Les chercheurs, qui n'auront donc jamais trouvé de poules qu'en situation de conflit et en état de stress, en viendraient vite à éliminer d'office le facteur liberté pour se demander si elles n'éprouveraient pas un plus grand "bien-être" en captivité. Dans leur langage, il faut le savoir, "le bien-être d'un animal est jugé satifaisant s'il se sent en sécurité, n'éprouve pas de douleur, ne présente pas de symptôme d'ennui ou de frustration".

La comparaison impose l'évidence : les poules préfèrent les cages.

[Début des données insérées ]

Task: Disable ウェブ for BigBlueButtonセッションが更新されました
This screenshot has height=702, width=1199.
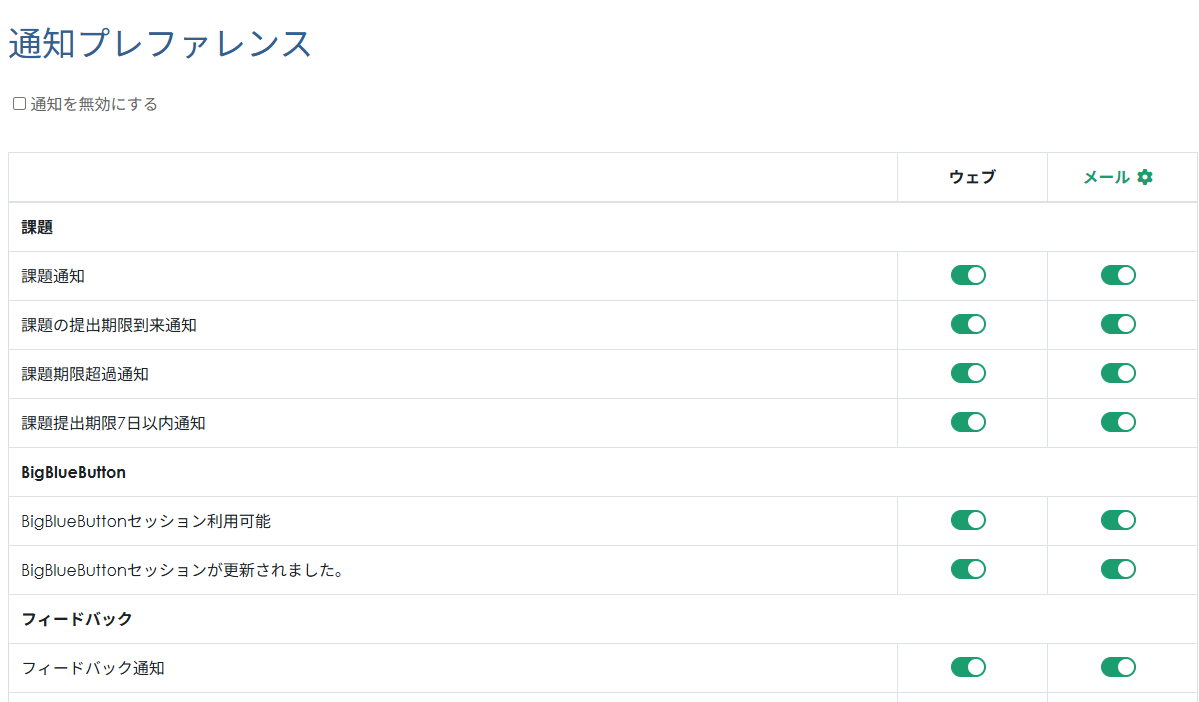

En exagérant à peine, la question ne serait donc même pas de se demander comment une poule parvient à survivre en si dure captivité, mais bien de prouver scientifiquement qu'entre la basse-cour et la batterie industrielle la poule préfère la cage. Il n'y aura bientôt plus lieu de s'étonner qu'à l'aube du XXIème siècle, dans une société "avancée", de haut niveau culturel, scientifique et technique, on se propose de prouver et d'imprimer, en toutes lettres, noir sur blanc, dans des publications officielles destinées à informer ou à convaincre, qu'un être vivant à qui la nature a donné des membres pour courir, des ailes pour voler, un bec pour picorer, lorsqu'il a le choix entre la liberté et la détention, préfère être incarcéré.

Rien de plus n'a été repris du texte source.